▸ Extrait du texte
<<<<
Dans ce contexte, le triomphe d'un Musulman ouvertement “démocrate socialiste” et propalestinien ouvre des perspectives politiques saisissantes. D'autant plus que sa victoire s'accompagne d'une participation record, portée par la surmobilisation des jeunes hommes, des classes populaires et des personnes de couleur qui avaient déserté le parti démocrate.
“THE AFFORDABILITY AGENDA" : MANDANI A AXÉ SA CAMPAGNE SUR LE COÛT DE LA VIE EN L'ANCRANT DANS LA CONFLICTUALITÉ
Suite à la réélection de Donald Trump , Mamdani a arpenté les ruesdu Bronx et du Queens pour interroger les anciens électeurs de Biden ayant voté Trump. Systématiquement, la réponse tournait autour du pouvoir d'achat et de l'inflation. Armés de leurs enquêtes d'opinions, les stratèges démocrates estimaient que la mairie de New York se jouerait sur le thème de la sécurité. Ignorant ces conseils, Mamdani a décidé de faire campagne sur les questions relatives au coût de la vie. Et de porter des propositions simples : des bus gratuits et rapides, le gel des loyers pour les deux millions d'appartements à loyer contrôlé, la gratuité des places en crèche et l'instauration d'épiceries de quartier à but non lucratif, gérées par la ville. Cet agenda sera financé par une taxe sur les plus riches et les grandes entreprises, afin d'aligner le taux de prélèvement sur celui pratiqué par l'État voisin du New Jersey.
Avoir un programme populaire, porteur de conflictualité (“les milliardaires ne devraient pas exister”) et soutenu par la majorité des Américains est nécessaire, mais pas suffisant. Le message doit être crédible et entendu. La gratuité des bus peut sembler idéaliste à certains électeurs ou, pour citer une journaliste surpayée de Fox News, le meilleur moyen de détériorer le service en le rendant accessible aux clochards et plus démunis. À ces objections, Mamdani a opposé le test convaincant déjà effectué par l'État de New York sur une poignée de lignes. Et la gratuité des ferrys. De même, l'idée des épiceries publiques a été moquée par la presse et ses concurrents, avant que Mamdani explique que ce type de projet a existé par le passé, qu'il commencerait par un magasin test et qu'il abandonnera le programme en cas d'échec. L'objectif est de baisser le prix des biens essentiels tout en offrant aux quartiers délaissés un accès facile à des supermarchés de proximité. Pragmatisme et connaissance du terrain ont permis à cette proposition de séduire l'électorat.
>>>>
(Entrées d'un jeu de données)
<<<<
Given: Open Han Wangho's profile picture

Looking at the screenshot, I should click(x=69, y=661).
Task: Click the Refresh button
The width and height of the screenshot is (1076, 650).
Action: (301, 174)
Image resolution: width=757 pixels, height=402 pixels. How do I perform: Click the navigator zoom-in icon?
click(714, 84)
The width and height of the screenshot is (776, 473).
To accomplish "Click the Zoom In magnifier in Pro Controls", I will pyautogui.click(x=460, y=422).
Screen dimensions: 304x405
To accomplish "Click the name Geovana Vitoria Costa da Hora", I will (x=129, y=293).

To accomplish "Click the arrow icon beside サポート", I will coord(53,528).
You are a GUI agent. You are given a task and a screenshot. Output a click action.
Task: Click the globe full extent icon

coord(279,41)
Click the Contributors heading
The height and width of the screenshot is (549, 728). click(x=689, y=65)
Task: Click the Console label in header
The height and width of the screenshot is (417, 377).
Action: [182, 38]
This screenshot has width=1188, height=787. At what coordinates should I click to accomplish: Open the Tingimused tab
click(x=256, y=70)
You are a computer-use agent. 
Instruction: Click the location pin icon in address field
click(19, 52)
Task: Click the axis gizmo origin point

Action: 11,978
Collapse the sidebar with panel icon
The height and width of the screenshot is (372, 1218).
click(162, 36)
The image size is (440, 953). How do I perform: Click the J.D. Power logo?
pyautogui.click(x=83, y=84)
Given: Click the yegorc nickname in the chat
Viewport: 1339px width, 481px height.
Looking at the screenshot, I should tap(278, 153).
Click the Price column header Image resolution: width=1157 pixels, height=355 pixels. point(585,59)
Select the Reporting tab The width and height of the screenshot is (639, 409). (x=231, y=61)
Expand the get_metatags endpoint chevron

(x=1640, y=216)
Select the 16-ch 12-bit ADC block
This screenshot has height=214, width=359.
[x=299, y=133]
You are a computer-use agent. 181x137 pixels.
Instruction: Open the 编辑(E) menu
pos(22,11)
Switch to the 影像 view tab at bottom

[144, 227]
>>>>
▸ Énoncé 1
D'après le texte sur la campagne de Mamdani, comment son programme doit-il être financé ?
▸ Énoncé 2
Recopiez le texte sur la campagne de Mamdani de « Dans ce contexte, le » à « le parti démocrate. », en remplaçant « participation record » par « participation historique ».
▸ Énoncé 3
Les affirmations suivantes concordent-elles avec le texte sur la campagne de Mamdani ? Répondez par oui ou par non pour chacune, en citant les mots du texte qui permettent de trancher.
(a) Les stratèges démocrates pensaient que l'élection à la mairie de New York se jouerait sur la sécurité.
(b) Le gel des loyers proposé concerne trois millions d'appartements à loyer contrôlé.
(c) Mamdani prévoyait de lancer les épiceries publiques avec un magasin test.

▸ Résultat attendu 1
Par une taxe sur les plus riches et les grandes entreprises.

▸ Résultat attendu 2
Dans ce contexte, le triomphe d'un Musulman ouvertement “démocrate socialiste” et propalestinien ouvre des perspectives politiques saisissantes. D'autant plus que sa victoire s'accompagne d'une participation historique, portée par la surmobilisation des jeunes hommes, des classes populaires et des personnes de couleur qui avaient déserté le parti démocrate.

▸ Résultat attendu 3
(a) Oui : « les stratèges démocrates estimaient que la mairie de New York se jouerait sur le thème de la sécurité ».
(b) Non : « le gel des loyers pour les deux millions d'appartements à loyer contrôlé ».
(c) Oui : « qu'il commencerait par un magasin test ».